人の命を救う仕事が素晴らしいと思ったからです。私が小学生の頃に母が病気をし、お医者さんや看護師さんに随分お世話になりました。おかげさまで母は今も存命です。もともと子ども好きだったことと、学生時代に小児医療についての本を読んで感銘を受けたことをきっかけに小児科の医師をめざしました。さらにアレルギーを専門にしたのは、子どもにアレルギーの病気が多く、これを専門に勉強すれば、よりたくさんの人に貢献できるのではと考えたからです。またアレルギー治療は、どうしても患者さんとのお付き合いが長くなるので、気の長い自分の性格に合っていると思いましたね。
子育てをする読者へ何かメッセージはありますか?
私にも小さい子どもがいるのですが、自分に子どもができてから気づいたことはたくさんあります。実は、薬を飲ませるのがこんなに難しいとは思っていませんでした(笑)。
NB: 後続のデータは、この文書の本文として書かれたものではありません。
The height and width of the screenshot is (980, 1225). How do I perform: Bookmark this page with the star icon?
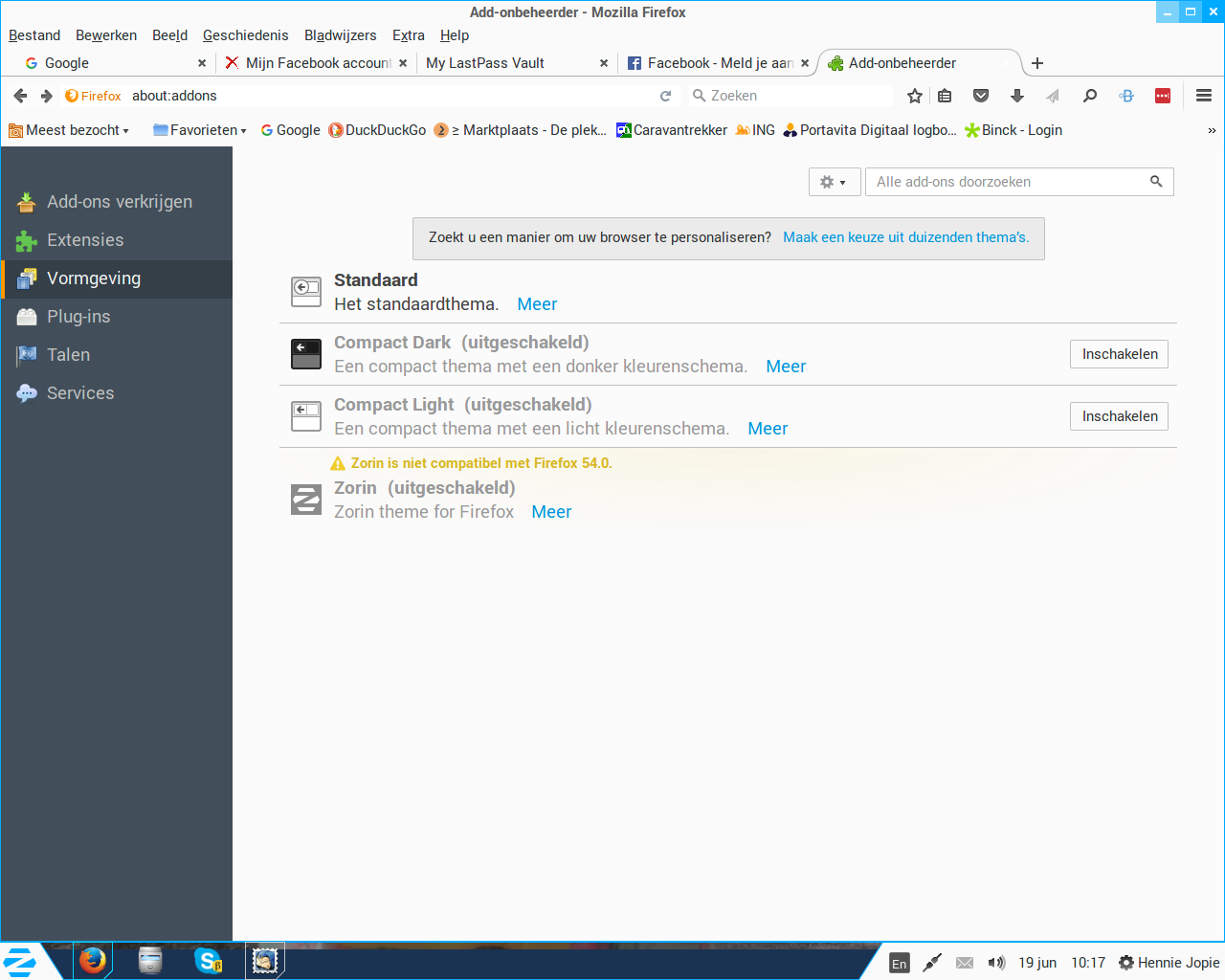915,96
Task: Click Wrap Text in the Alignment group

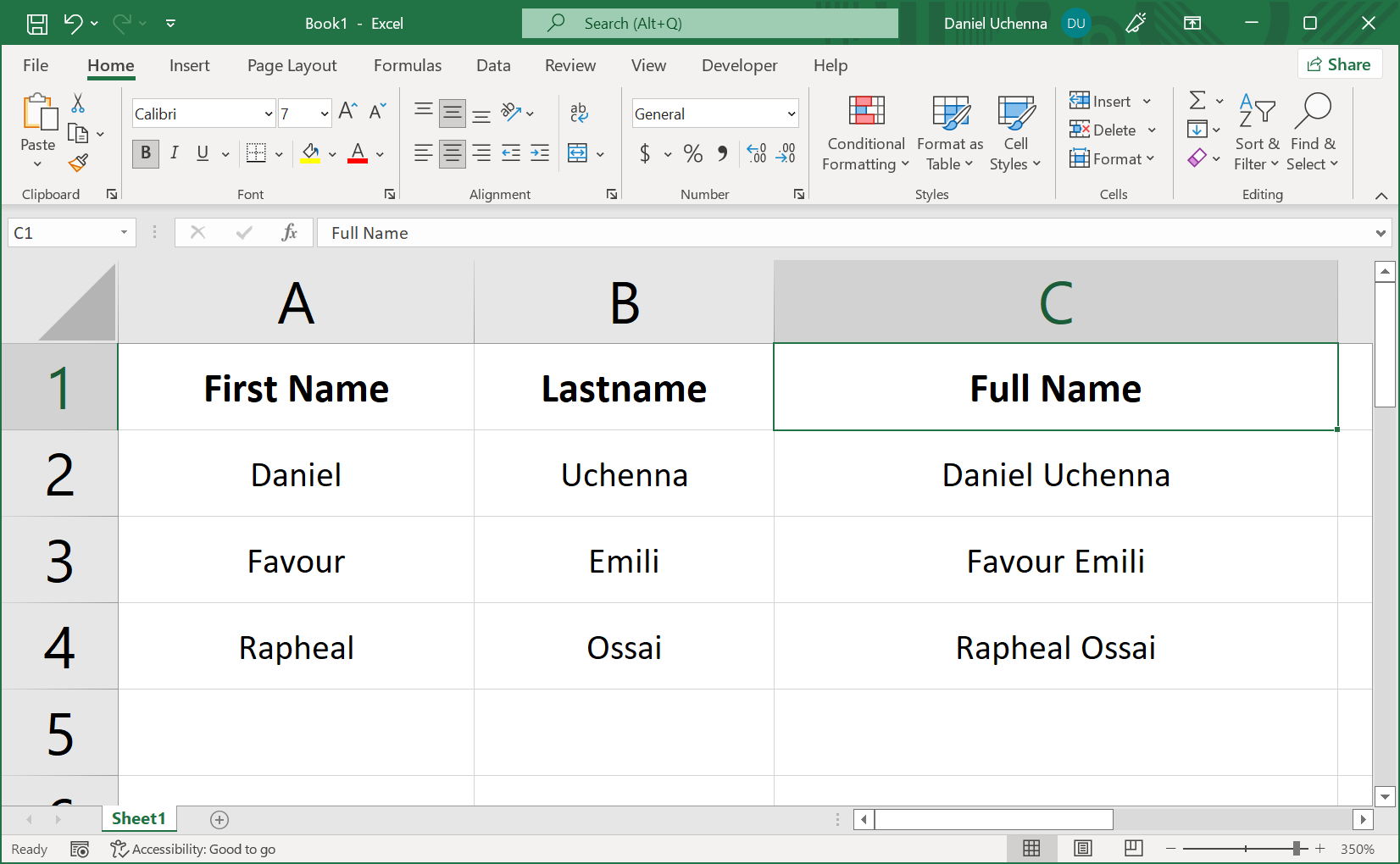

子ども相手だと、服薬にしても吸引にしても、工夫が必要なのだと改めて痛感しています。お子さんが薬を嫌がるときは、ゼリーやアイスクリームに混ぜたりしてあげてください。子どもはとてもかわいいものですが、夜泣きをしたり言うことを聞かなかったり、親がイライラやストレスを感じることも当然あると思います。本当に実感なのですが、子どもは思うようにいかないのが当たり前。そういうものなんだと大きな心で、気長に接することが大事かなと、医師としても親としても思っています。
先生の理念やこれからの展望をお聞かせください。
子どもは、未来や可能性を持っています。もっと大きな目で見ると、これからの日本、そして世界を背負っていく存在であり、期待も膨らみます。しかし大学病院に勤めていた頃は、小児がんで亡くなる子どもたちを何人も見てきました。子どもはみんな大きくなって当然と思いがちだけれども、そうではない場合もあることを思い知らされ、愕然としたものです。以来、力を尽くして子どもの病気を治療し、未来につなげたいと強く思うようになりました。当院のキャッチフレーズは「子どもたちの未来を守る」です。この合言葉のもと、前院長が行っていらした地域における小児医療、そして私の専門であるアレルギー治療、この2つを柱に、子どもたちが成長していくお手伝いをしていきたいと思っています。